池の中央。一人の少女が静寂の中たたずんでいる。少女の悲しげな顔が水面に映る。夜も遅いせいか池の周りには、人っ子一人いない。辺りには、人工的な明かりはない。だから月以外彼女をてらすものはない…はずだった。しかし彼女の“立って”いる所だけは、光っていた。そのせいか少女は幻想的に見える。そうまるで絵本から飛び出した妖精のようだ。その光は、ほたるのようだった。いやそれは、まさにほたるそのものだった。だがそれは、池から集まってきたものではなかった。少女の手のひらからひとつまたひとつとでてきているものだった。それの姿は、さながらマジシャンのようだった。それは、ハトを次から次へとだすように軽やかに出てくる。少女が軽く手を閉じ自分の顔の前に手のひらを持っていく。まぶたをゆっくりと閉じ、手に少し力をいれる。そして手をゆっくりと広げると…雪がゆっくりゆっくり落ちてくるように…そのほたるたちは、少女の手のひらから少女の足元へと落ちていく。一回で出せる量が決まっているのかしばらくすると…同じ動作を繰り返す。少女の足元に落ちていき、雪が積もるようにダンダンと重なっていく。 そして一定量集まると…ほたるたちは、大きさと光りをまし少女の周囲を自由に飛び始める。まとまりのなかったほたるたちは、次第に少女の体を覆うようにあつまりだす。まるで光のかべを少女の周りに作るかのように…。あと少しで少女が光のかべで覆われそうというとき…少女は、小さな声でそれでいてはっきりと発音して

「始まる。そして終わりにしよう」

といった。
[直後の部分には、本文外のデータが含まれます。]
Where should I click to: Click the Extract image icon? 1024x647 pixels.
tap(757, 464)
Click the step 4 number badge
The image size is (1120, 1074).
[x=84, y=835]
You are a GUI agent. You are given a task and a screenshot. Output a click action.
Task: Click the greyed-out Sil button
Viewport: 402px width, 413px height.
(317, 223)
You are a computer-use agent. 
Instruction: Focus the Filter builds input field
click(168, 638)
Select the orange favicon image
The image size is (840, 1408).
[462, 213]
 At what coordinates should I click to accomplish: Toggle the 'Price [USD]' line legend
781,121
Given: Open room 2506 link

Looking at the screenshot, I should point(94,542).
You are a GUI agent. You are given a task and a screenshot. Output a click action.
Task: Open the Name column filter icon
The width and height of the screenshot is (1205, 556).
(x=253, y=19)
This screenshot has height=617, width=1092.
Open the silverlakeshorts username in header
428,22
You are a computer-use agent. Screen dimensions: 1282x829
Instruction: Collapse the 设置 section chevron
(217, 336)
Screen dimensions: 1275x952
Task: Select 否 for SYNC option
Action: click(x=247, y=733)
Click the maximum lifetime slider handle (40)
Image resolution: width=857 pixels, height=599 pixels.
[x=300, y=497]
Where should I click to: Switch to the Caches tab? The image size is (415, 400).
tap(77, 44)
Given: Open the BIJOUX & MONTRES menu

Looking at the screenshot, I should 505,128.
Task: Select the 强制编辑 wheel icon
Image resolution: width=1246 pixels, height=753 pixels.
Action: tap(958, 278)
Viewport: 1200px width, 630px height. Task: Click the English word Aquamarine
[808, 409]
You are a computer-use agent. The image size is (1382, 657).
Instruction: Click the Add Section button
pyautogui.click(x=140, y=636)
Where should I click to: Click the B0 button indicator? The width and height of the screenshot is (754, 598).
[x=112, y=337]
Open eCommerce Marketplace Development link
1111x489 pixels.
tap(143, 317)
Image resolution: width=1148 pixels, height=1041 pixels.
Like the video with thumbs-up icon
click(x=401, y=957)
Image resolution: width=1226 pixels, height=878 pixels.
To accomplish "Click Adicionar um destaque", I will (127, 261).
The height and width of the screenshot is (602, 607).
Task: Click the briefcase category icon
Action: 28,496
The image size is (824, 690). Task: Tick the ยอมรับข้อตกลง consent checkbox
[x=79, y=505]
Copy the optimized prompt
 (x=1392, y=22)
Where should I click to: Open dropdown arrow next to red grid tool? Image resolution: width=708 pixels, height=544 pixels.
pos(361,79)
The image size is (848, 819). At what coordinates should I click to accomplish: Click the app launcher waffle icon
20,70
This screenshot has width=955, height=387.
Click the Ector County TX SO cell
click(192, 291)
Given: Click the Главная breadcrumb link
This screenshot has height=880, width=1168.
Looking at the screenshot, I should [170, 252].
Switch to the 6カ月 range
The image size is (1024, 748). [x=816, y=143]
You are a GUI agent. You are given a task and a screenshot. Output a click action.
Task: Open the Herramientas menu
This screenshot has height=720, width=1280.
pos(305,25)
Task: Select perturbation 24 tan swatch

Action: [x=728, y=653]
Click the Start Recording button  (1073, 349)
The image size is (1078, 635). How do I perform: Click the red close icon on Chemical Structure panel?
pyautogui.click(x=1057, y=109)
その瞬間…強力なプレシャーが辺りを覆いつくした。そして周りにあった木々を押し倒して何かが少女に向かって迫ってきた。それは、波動のようなものだった。風が切り付けるかまいたちによく似ていた。ただ破壊力はそれの比ではなかった。押した倒された木々が物語っていた。とうとう少女の体全体が光りに覆われた。その次の瞬間それは、少女を覆いつくした光に衝突した…そしてほたるたちが四方に飛び散った。するともうそこには、少女のすがたはなかった……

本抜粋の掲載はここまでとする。